We loved the mint-garnished, pomegranate-glazed Lamb Lollipops, the several baby chops of which shone bright pink atop minted pearl couscous and grilled eggplant tapenade, casually capped with a lentil papadum chip. The variety of flavors and textures come together like the strings, bass and woodwinds of a symphony orchestra. Price: $12 and worth it.
Closer to home, a generous lot of cornmeal-fried Apalachicola Oysters, crisped only to the edge of flavor preservation, arrive bedded on a unique fontina cheese-grits cake. To the side, a pot of smoked jalapeno remoulade easily could lure us away from a long-term commitment to perfect Franklin County tartar sauce.

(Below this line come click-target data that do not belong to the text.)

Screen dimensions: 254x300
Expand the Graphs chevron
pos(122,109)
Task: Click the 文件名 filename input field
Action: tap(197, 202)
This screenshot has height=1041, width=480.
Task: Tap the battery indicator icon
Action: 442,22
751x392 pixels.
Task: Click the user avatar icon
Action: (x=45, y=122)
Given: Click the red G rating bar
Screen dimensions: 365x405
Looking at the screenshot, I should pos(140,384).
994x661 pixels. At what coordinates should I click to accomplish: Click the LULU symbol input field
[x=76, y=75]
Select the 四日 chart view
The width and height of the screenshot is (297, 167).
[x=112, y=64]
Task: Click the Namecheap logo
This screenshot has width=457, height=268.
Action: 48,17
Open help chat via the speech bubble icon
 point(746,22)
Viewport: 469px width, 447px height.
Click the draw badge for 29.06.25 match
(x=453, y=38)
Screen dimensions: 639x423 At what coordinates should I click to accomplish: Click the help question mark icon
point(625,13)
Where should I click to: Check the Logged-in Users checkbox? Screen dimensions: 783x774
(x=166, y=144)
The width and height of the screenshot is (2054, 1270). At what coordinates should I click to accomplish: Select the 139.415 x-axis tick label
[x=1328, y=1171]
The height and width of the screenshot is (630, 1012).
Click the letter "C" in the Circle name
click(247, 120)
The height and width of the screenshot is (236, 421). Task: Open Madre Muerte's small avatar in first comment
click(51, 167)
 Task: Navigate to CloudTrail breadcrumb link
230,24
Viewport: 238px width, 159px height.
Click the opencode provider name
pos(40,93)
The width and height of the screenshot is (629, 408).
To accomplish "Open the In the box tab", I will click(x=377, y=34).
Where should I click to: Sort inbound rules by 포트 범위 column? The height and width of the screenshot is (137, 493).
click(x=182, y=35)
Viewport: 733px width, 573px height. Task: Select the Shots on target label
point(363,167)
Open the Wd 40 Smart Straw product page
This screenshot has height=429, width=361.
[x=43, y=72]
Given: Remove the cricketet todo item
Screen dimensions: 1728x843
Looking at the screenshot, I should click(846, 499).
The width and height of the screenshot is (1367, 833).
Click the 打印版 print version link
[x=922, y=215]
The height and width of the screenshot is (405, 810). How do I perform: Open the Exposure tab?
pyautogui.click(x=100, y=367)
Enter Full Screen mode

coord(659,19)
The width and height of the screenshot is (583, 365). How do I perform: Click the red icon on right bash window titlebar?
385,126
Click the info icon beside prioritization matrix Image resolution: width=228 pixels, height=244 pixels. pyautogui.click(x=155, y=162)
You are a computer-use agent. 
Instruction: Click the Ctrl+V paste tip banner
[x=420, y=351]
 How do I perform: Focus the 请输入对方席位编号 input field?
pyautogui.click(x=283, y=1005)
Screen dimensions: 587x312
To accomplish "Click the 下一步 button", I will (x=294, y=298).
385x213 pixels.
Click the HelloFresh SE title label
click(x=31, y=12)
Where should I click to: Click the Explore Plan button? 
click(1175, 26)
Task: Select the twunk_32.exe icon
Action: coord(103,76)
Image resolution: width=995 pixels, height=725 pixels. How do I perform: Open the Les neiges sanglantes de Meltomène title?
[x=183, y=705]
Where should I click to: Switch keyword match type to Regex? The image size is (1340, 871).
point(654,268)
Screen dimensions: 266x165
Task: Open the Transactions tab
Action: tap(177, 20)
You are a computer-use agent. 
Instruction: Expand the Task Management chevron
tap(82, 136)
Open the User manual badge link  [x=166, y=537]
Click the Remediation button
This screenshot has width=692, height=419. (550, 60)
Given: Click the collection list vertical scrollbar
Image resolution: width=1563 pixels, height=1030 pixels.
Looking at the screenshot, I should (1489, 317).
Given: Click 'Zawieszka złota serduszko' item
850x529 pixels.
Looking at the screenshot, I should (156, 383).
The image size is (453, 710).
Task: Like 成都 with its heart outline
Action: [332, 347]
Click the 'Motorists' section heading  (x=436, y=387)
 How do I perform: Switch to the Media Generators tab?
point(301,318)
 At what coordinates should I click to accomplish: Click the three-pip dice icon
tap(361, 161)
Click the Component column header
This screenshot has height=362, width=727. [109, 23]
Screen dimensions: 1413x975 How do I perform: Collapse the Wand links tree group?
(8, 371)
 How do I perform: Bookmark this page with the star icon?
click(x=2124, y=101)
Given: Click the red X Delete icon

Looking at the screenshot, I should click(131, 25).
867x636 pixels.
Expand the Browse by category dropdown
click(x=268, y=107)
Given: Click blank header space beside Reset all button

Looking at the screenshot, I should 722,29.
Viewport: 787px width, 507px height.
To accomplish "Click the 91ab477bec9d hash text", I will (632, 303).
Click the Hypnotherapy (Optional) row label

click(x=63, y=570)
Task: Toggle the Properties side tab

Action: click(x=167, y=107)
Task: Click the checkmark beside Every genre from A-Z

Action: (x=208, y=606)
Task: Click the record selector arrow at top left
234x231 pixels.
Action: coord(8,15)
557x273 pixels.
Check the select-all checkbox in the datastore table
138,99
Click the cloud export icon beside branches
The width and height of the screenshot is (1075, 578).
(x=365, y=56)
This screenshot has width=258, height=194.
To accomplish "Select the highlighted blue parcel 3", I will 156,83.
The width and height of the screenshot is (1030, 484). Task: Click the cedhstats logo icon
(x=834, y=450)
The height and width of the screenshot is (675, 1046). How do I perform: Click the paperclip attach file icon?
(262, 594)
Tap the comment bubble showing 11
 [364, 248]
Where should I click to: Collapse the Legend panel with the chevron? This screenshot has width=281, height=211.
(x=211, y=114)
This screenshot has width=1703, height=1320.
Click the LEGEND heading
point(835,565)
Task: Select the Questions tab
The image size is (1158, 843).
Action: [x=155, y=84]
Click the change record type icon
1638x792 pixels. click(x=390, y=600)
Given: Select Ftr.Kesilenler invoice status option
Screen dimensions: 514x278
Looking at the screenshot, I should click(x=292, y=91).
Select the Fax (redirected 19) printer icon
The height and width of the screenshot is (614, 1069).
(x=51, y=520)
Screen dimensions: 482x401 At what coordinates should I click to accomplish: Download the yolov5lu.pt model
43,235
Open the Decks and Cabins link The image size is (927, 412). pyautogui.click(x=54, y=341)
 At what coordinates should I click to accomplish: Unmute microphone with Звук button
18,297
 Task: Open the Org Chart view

Closer to the heart of this errant Marylander, a duo of small Crab Cakes mixes fresh lump blue crab meat into silver queen corn cakes, browned to a golden hue and served with Meyer lemon tartar sauce and crunch-crisp Tabasco fried shallots.
It's a delicious variation on the crab cake theme, but should we live to be 100, our benchmark still will be those wonderful Worcestershire-drizzled sensations served in the Oak Room at Baltimore's long-gone Belvedere Hotel.
An Oriental theme bows in with Duck Spring Rolls, their crisp wonton skins encasing lots of duck confit, daikon and napa cabbage. Spicy Thai chili sauce adds just the right soupcon of Asian zing. A primo small dish, this.
Tapas desserts include a striking Strawberry Cheesecake Martini and a good, rum-rich Bread Pudding scattered with chocolate bits. But it's Crème Brulee Cheese Cake that lingers sweet on the memory. Don't miss it.
Tapas: Yet another A-List addition to Midtown dining.
©Tallahassee Democrat 2009, Reprinted from the Tallahassee Democrat.